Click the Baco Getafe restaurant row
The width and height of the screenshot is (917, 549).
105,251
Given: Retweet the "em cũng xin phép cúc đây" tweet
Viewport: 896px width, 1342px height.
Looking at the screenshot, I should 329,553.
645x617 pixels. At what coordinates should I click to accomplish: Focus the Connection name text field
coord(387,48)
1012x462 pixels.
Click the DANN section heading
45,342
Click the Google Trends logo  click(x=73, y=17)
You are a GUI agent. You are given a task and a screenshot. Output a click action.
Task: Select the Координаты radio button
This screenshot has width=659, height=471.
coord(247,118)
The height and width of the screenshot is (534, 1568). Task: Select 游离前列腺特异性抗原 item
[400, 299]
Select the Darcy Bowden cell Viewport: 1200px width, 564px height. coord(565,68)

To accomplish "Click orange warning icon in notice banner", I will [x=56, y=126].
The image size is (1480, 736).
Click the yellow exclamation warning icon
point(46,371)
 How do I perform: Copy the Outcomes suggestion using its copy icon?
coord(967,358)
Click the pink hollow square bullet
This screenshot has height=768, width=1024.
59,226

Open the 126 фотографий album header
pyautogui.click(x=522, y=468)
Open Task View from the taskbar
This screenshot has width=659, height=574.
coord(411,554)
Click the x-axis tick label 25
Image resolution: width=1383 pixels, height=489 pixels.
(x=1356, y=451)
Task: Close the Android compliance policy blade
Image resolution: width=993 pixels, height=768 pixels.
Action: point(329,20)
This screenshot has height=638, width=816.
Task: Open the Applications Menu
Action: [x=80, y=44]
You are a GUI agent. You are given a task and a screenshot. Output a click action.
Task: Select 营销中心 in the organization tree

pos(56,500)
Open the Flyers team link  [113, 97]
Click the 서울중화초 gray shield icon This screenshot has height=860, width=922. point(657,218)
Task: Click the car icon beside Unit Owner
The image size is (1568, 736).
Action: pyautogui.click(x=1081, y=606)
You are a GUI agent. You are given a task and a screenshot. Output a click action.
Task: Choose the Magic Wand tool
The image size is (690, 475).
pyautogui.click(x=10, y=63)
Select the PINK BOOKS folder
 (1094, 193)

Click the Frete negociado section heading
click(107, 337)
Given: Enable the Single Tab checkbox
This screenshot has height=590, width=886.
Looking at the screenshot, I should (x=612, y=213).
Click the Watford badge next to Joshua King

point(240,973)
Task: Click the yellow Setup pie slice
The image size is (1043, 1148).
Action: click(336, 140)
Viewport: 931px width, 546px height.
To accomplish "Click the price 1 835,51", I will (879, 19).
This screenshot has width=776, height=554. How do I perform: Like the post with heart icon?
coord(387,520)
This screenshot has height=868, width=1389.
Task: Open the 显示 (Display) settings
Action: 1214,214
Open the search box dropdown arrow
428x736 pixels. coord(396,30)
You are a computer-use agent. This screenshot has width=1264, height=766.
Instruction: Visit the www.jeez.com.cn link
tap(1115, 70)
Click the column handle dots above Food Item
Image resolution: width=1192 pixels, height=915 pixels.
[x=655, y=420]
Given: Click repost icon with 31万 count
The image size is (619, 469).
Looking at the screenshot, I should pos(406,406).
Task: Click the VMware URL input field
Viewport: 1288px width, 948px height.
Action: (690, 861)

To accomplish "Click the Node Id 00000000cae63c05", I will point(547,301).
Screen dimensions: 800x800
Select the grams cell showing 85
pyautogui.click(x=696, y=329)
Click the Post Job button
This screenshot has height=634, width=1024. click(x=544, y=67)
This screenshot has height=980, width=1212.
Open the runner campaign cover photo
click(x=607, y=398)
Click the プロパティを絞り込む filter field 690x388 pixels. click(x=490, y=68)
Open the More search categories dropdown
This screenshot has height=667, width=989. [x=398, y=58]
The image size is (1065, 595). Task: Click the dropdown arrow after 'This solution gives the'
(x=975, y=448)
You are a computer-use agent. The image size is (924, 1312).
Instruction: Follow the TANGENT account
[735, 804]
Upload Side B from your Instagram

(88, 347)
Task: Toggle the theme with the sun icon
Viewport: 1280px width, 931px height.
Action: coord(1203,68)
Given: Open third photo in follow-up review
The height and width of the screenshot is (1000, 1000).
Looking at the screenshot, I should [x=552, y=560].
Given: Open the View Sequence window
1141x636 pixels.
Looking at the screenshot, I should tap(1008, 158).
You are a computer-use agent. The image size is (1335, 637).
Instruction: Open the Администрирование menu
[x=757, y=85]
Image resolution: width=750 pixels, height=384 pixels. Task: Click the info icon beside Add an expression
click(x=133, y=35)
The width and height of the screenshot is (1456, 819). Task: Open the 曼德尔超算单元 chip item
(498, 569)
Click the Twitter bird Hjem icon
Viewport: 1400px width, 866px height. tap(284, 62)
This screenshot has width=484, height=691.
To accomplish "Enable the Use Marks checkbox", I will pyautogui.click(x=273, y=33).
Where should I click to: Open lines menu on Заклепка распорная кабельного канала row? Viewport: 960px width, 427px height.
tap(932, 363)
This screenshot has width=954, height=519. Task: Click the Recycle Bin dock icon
———
For every line in the listing above that contains "computer", copy that line.

Finished task:
You are a computer-use agent. This screenshot has width=1264, height=766.
You are a computer-use agent. The image size is (924, 1312).
You are a computer-use agent. The image size is (1335, 637).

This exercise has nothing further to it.